Le 5 septembre est une date gravée dans la mémoire collective des Guinéens, marquant le coup d’État mené par les forces spéciales sous la direction du colonel Mamadi Doumbouya. Cet événement, perçu par de nombreux citoyens comme une lueur d’espoir pour l’avenir politique du pays, est survenu après une période de grande instabilité politique durant le dernier mandat du professeur Alpha Condé. Ce dernier mandat, controversé et largement critiqué, a exacerbé les tensions et divisé la société guinéenne. Ainsi, une grande partie de la population a vu dans ce coup d’État un acte libérateur, mettant fin à un troisième mandat contesté et perçu comme illégitime par une frange importante du pays.

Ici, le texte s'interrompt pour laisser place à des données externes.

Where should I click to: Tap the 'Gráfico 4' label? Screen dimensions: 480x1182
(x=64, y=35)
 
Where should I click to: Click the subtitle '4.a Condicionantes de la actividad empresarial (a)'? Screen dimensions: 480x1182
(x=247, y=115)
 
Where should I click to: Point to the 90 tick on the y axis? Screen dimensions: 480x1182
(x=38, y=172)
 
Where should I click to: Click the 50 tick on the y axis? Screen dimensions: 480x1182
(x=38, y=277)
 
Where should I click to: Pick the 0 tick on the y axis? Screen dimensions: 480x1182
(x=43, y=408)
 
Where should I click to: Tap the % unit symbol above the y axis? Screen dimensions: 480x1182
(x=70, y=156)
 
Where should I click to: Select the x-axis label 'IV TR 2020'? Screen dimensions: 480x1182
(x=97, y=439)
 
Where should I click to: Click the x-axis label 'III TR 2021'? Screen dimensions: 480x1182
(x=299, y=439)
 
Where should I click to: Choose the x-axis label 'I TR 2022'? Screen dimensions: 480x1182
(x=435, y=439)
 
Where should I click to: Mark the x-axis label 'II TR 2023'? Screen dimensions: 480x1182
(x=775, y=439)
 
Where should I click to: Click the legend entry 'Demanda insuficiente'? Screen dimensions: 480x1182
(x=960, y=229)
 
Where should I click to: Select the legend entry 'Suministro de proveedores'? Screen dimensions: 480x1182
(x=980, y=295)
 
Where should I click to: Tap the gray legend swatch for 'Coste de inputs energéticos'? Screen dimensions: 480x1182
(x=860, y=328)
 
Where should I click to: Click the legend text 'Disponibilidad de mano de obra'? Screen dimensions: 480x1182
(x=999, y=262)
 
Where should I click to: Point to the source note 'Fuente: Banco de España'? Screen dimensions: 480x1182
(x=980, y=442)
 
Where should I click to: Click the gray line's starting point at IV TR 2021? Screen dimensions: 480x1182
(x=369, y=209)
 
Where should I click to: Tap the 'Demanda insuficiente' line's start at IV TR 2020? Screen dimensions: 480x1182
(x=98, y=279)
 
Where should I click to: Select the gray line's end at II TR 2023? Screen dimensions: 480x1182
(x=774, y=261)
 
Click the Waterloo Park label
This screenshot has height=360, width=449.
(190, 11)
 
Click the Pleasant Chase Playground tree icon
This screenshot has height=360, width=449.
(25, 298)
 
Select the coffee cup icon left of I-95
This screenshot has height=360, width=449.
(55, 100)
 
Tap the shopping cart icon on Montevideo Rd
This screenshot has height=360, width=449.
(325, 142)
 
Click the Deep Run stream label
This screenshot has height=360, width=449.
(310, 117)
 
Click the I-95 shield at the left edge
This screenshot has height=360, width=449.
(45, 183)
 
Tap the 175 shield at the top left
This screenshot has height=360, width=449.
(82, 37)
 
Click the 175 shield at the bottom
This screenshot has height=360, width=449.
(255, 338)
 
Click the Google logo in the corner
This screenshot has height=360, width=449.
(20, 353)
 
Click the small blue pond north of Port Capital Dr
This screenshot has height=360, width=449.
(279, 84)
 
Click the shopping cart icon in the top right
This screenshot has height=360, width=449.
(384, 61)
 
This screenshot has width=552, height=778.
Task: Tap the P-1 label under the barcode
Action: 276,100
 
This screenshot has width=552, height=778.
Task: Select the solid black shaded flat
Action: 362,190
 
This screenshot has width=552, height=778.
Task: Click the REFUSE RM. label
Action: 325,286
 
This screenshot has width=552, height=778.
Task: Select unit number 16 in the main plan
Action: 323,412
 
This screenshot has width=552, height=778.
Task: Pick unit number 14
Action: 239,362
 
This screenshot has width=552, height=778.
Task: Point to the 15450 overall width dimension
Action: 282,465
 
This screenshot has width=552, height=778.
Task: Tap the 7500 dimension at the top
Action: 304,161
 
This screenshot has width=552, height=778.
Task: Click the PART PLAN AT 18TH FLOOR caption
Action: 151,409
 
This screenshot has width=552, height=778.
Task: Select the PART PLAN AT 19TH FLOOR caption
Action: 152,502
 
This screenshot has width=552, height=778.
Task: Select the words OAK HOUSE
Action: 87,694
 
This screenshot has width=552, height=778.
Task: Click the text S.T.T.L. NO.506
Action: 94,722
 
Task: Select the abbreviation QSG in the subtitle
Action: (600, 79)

L’un des aspects innovants de ce renversement de pouvoir a été la promulgation rapide d’une charte de transition, définissant les contours d’une nouvelle ère pour la Guinée. Ce document a été accueilli favorablement par une majorité de la population, car il offrait une feuille de route claire vers un retour à l’ordre constitutionnel. En outre, le Comité National du Rassemblement pour le Développement (CNRD) s’est montré ferme et explicite en affirmant qu’aucun de ses membres, ni ceux des membres de son gouvernements, ni ceux du Conseil National de Transition (CNT), ne pourraient briguer un poste électif à l’issue de cette transition. Cette déclaration visait à rassurer la population et à garantir que le processus de transition ne serait pas utilisé pour conférer un avantage politique à ceux qui avaient pris le pouvoir par la force.

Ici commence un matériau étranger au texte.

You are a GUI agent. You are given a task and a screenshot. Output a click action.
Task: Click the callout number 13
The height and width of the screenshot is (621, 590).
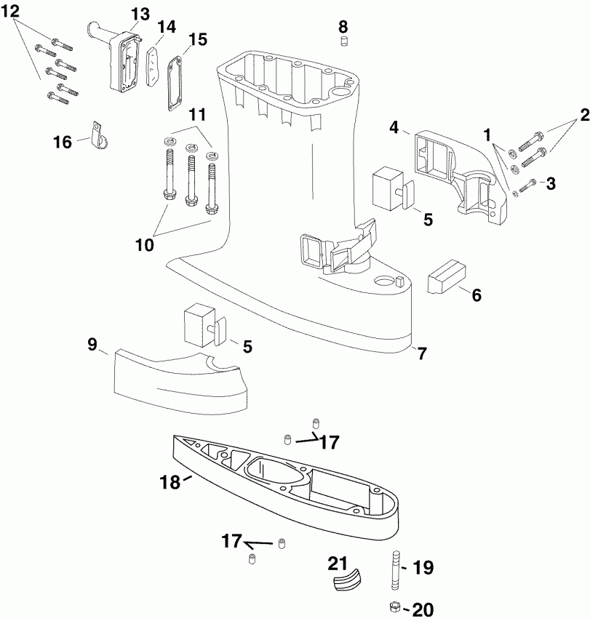coord(140,15)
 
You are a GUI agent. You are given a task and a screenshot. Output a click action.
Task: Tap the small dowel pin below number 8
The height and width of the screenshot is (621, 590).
coord(345,41)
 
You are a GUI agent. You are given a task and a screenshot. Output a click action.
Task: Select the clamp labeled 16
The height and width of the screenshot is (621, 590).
coord(97,136)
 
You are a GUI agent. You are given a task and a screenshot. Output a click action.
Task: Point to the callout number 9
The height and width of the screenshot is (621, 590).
coord(92,344)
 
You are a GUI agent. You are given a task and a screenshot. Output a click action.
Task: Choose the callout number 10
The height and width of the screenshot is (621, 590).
coord(145,245)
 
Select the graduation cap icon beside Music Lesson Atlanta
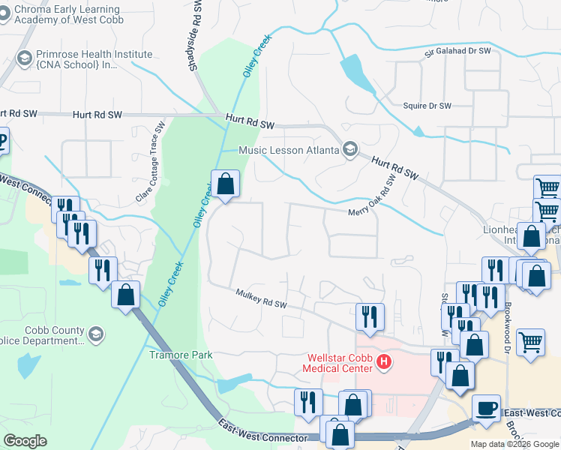[x=349, y=150]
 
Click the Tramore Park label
[x=180, y=355]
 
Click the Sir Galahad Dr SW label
[x=457, y=52]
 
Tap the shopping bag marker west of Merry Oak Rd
[x=225, y=184]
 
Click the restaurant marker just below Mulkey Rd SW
[x=370, y=316]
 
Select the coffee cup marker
[x=487, y=408]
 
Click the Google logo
[x=25, y=441]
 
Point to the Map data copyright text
[x=514, y=444]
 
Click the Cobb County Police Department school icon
[x=95, y=334]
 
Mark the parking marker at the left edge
[x=2, y=140]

Cependant, trois ans après cet événement, bien que certaines réformes salutaires aient été mises en œuvre et que certaines infrastructures aient été réalisées, une incertitude demeure. Le peuple guinéen s’interroge sur la réelle volonté du CNRD d’organiser des élections dans les délais initialement promis. Le doute s’installe, en grande partie parce que, malgré ces avancées, aucune date précise n’a été fixée pour les élections. Cette absence de clarté renforce les spéculations sur les véritables intentions des dirigeants actuels.
Ce climat d’incertitude est exacerbé par la multiplication récente de mouvements de soutien en faveur des actions et des idéaux du CNRD. Ces manifestations de soutien, aussi nombreuses qu’inattendues, suscitent des interrogations. Que se cache-t-il réellement derrière ces mouvements ? S’agit-il d’un élan spontané en faveur des réformes, ou plutôt d’une tentative de préparation de l’opinion publique à un éventuel maintien du CNRD au pouvoir au-delà de la période de transition? Ces questions sont légitimes et méritent des réponses claires.

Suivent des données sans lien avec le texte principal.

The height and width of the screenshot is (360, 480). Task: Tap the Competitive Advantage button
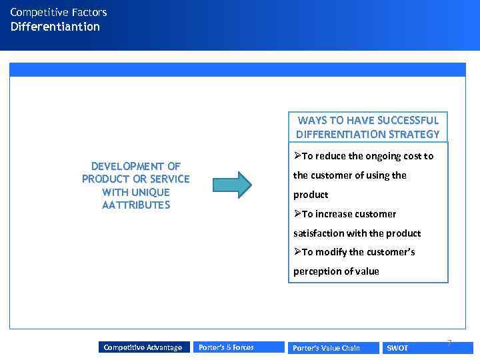(x=143, y=347)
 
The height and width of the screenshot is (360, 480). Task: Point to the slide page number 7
(x=449, y=343)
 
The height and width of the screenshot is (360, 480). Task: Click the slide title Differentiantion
(x=55, y=27)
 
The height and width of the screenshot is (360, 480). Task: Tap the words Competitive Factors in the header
(x=59, y=12)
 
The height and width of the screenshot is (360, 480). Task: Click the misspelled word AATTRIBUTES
(x=136, y=205)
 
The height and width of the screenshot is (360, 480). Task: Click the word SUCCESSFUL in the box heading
(x=408, y=121)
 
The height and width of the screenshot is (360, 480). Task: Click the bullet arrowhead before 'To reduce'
(x=297, y=156)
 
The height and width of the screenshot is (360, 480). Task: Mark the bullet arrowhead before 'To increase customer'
(x=297, y=214)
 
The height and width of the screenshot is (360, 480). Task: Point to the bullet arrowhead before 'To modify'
(x=297, y=252)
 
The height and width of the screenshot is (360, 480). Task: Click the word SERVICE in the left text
(x=169, y=179)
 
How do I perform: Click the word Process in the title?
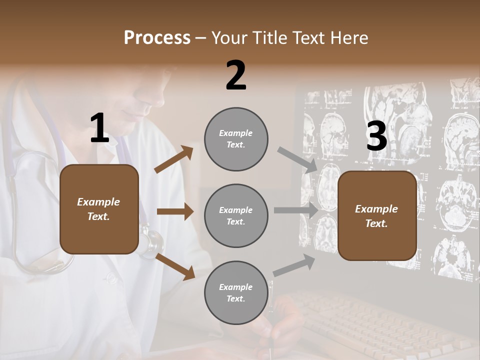point(157,38)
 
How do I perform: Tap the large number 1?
point(100,128)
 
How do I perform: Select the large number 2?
point(236,76)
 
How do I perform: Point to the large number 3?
point(376,136)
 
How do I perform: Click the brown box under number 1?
point(99,209)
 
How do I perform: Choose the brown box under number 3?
point(377,216)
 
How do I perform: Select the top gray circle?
point(236,139)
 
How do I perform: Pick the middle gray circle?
point(236,216)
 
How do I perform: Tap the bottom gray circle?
point(236,292)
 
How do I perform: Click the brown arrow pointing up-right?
point(174,160)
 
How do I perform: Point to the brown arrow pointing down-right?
point(175,266)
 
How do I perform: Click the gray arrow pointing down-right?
point(297,160)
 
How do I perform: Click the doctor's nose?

En cette période de doute, il devient impératif que le président Mamadi Doumbouya s’adresse à la nation pour dissiper les inquiétudes. Si celui-ci envisage de se porter candidat aux prochaines élections, il est temps de l’annoncer clairement. Une telle déclaration permettrait de mettre fin à cette période d’incertitude et d’établir un chronogramme électoral définitif, donnant ainsi au peuple une vision claire de l’avenir. Il est primordial que la transition se termine dans la transparence, afin que la population puisse savoir à quoi s’en tenir et se préparer en conséquence.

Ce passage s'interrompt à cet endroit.